Antibodies that reacted with a candidate sporozoite vaccine antigen (R32tet32) were found in 20 of 21 patients treated for acute infection with Plasmodium falciparum and monitored longitudinally over 67 days. R32tet32 contains 32 tandem copies of a tetrapeptide sequence that constitutes the immunodominant epitope of the circumsporozoite surface protein. The magnitude of the antibody response varied considerably among individuals and appeared to be independent of the number of previous clinical infections. Recrudescence of infection or infection with Plasmodium vivax had no demonstrable effect on antibody levels, although reinfection with P. falciparum produced a rapid rise in antibody titer. Antibody levels were observed to decline rapidly after treatment of clinical infection with mefloquine. The apparent antibody half-life was 27 days, which is comparable to the half-life of circulating immunoglobulin G in humans.
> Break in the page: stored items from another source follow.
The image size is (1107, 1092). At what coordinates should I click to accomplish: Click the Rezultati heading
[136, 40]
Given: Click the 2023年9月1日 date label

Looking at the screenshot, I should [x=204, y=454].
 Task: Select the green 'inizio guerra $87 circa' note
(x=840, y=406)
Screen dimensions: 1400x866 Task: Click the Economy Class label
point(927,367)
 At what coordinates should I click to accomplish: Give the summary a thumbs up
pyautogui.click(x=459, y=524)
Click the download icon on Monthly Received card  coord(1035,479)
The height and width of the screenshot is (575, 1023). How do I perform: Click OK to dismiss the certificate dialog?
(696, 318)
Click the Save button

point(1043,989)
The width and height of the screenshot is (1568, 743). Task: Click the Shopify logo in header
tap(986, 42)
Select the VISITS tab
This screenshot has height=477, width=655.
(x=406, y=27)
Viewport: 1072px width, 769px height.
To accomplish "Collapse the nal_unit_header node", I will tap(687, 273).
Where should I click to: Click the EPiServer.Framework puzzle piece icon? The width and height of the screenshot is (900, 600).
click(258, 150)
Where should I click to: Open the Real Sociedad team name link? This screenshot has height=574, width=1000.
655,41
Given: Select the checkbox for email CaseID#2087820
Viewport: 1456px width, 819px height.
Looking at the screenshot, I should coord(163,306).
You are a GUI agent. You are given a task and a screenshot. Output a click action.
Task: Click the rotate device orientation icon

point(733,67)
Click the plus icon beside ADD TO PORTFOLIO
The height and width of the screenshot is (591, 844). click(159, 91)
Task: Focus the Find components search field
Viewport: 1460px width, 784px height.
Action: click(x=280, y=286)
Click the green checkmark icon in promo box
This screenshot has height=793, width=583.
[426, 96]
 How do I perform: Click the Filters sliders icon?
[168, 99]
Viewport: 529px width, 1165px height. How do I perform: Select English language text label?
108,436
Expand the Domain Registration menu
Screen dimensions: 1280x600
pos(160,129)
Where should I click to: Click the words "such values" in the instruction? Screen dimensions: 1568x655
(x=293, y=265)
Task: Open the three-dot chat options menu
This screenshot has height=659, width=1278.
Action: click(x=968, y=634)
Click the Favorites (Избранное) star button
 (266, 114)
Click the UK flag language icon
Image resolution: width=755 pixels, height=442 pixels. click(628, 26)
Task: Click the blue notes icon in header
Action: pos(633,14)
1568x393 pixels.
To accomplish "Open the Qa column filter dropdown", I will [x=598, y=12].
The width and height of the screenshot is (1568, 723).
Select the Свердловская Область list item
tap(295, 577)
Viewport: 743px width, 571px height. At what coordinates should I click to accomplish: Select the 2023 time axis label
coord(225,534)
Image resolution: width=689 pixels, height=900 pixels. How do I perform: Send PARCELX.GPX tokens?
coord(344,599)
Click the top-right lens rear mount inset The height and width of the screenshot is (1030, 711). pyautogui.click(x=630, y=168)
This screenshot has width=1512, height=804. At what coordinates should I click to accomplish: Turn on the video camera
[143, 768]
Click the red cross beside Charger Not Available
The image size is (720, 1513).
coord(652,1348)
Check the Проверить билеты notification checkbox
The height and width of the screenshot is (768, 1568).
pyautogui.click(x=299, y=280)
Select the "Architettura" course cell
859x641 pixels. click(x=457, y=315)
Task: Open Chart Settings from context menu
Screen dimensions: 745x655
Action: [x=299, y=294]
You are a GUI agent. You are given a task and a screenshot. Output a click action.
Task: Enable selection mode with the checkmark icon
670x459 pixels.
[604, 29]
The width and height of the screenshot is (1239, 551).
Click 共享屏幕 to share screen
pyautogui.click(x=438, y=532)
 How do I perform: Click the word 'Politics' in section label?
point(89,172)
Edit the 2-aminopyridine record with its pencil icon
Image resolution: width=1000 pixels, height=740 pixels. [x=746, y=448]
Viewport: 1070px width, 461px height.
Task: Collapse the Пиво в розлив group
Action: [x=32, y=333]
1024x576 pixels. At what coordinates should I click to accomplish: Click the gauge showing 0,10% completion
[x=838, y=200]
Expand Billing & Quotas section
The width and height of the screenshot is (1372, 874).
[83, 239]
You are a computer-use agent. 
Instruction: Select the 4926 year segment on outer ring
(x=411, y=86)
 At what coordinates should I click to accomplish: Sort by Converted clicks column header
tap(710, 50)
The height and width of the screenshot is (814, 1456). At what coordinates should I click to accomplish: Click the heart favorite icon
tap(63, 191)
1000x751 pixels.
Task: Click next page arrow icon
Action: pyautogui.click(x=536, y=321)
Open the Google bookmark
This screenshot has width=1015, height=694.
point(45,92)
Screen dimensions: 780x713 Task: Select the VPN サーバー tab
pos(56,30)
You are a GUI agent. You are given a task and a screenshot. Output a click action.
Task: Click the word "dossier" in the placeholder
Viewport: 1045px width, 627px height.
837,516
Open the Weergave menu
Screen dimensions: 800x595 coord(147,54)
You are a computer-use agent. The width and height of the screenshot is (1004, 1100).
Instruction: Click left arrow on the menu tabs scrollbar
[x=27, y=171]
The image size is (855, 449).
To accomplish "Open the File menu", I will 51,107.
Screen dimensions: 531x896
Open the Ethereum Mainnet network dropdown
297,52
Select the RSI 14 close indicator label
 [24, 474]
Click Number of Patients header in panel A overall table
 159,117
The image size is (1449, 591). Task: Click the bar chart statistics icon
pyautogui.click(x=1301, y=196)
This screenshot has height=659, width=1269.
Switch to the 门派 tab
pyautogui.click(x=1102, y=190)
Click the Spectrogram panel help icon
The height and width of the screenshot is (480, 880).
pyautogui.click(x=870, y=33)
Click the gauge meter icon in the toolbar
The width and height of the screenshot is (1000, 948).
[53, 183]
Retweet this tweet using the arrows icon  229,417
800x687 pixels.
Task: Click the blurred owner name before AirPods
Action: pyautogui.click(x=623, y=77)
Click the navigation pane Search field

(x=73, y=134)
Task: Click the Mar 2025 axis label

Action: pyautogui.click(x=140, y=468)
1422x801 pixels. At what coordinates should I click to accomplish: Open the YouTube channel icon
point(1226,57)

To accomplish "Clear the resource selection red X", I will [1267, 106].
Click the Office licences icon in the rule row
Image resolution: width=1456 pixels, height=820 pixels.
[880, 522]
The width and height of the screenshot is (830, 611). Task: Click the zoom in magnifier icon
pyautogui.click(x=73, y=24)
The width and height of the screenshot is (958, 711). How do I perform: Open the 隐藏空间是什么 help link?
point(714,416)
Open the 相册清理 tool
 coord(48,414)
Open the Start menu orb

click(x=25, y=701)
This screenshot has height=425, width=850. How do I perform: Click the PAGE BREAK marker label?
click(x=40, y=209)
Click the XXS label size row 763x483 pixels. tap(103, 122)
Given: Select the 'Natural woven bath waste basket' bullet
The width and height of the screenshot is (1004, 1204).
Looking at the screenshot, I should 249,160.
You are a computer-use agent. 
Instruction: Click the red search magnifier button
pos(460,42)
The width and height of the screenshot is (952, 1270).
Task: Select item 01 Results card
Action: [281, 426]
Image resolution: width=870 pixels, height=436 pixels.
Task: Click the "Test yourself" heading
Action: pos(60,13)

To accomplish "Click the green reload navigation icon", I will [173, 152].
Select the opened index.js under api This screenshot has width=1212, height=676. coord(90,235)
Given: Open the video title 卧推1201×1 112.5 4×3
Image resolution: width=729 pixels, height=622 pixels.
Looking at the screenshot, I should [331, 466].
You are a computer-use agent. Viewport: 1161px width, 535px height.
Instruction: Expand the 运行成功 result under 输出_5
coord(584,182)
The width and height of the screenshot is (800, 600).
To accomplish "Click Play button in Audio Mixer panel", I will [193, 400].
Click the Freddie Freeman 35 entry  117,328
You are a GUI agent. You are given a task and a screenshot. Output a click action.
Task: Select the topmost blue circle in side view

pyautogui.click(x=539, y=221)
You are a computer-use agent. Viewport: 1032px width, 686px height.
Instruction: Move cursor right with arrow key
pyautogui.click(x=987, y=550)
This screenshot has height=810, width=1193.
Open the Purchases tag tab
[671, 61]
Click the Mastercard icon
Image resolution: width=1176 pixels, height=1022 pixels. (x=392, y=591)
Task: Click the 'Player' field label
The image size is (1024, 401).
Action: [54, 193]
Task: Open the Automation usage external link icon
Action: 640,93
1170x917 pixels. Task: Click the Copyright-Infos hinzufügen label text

The data suggest that antisporozoite antibody production ceased on about day 4 after treatment of acute infection. A similar pattern of response was observed for antibodies against the erythrocytic forms of the parasite. The cessation of antibody synthesis was interpreted as being due to immunosuppression induced by the presence of intraerythrocytic parasites and may explain in part why protective immunity is poorly developed in natural malaria infections.